Der Tisch war immer reich gedeckt
In meiner Familie kam pfälzische Hausmannkost auf den Tisch. Geprägt durch schwierige Zeiten davor, war meiner Familie ein reich gedeckter Tisch immer wichtig. Noch deutlicher zeigte sich das an Feiertagen und Geburtstagen, die an mittelalterliche Festgelage erinnerten. Natürlich waren es auch tolle Zeiten und wir drückten Liebe auch mit leckerem Essen aus. Es gab jede Menge Fleisch, weil mein Vater eine echte Fleischpflanze war, was er gerne mit dem Spruch »ich esse Gemüse, wenn es durch die Wutz gegangen ist« untermalte.
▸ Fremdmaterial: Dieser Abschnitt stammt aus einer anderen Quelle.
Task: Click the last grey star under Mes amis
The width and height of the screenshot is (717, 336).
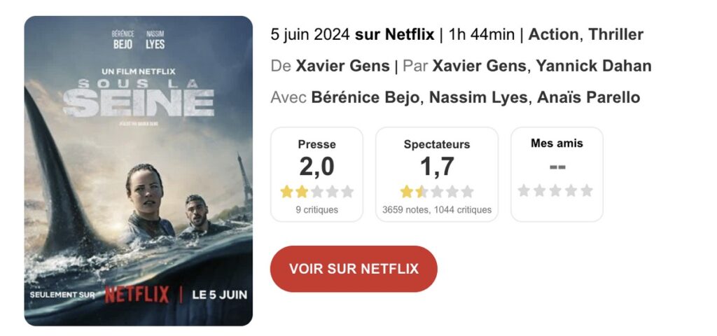Action: pyautogui.click(x=587, y=190)
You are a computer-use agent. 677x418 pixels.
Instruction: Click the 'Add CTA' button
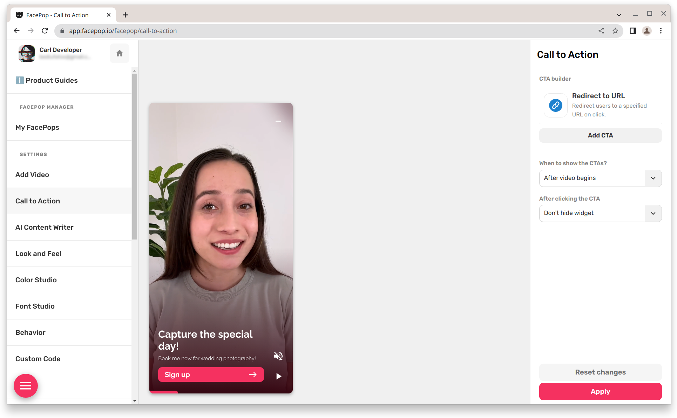600,135
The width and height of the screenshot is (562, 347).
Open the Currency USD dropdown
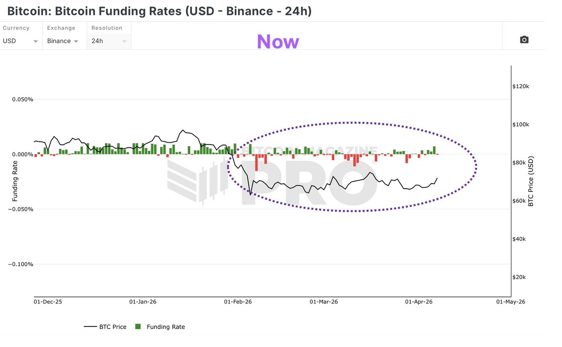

Meine Mutter achtete darauf, dass es auch Gemüse und Salat gab, wobei ich mich nicht erinnern kann, dass es jemals gedünstetes Gemüse pur gegeben hätte. Entweder wurde es mit reichlich Butter, Speck und anderen fettreichen Zutaten versehen oder es kam in einer Mehlschwitze mit einer Menge Sahne daher. Selbst der Salat wurde oft mit Sahne oder Speck vermengt. Und wir hatten einen Süßigkeitenschrank, der immer gut gefüllt war.
Bereits als Kind gehörte ich zu den Menschen, die, wenn sie etwas Gutes essen, nicht mit einer Portion zufrieden sind. Esse ich etwas Leckeres, dann will ich mehr davon essen, das ist noch heute so.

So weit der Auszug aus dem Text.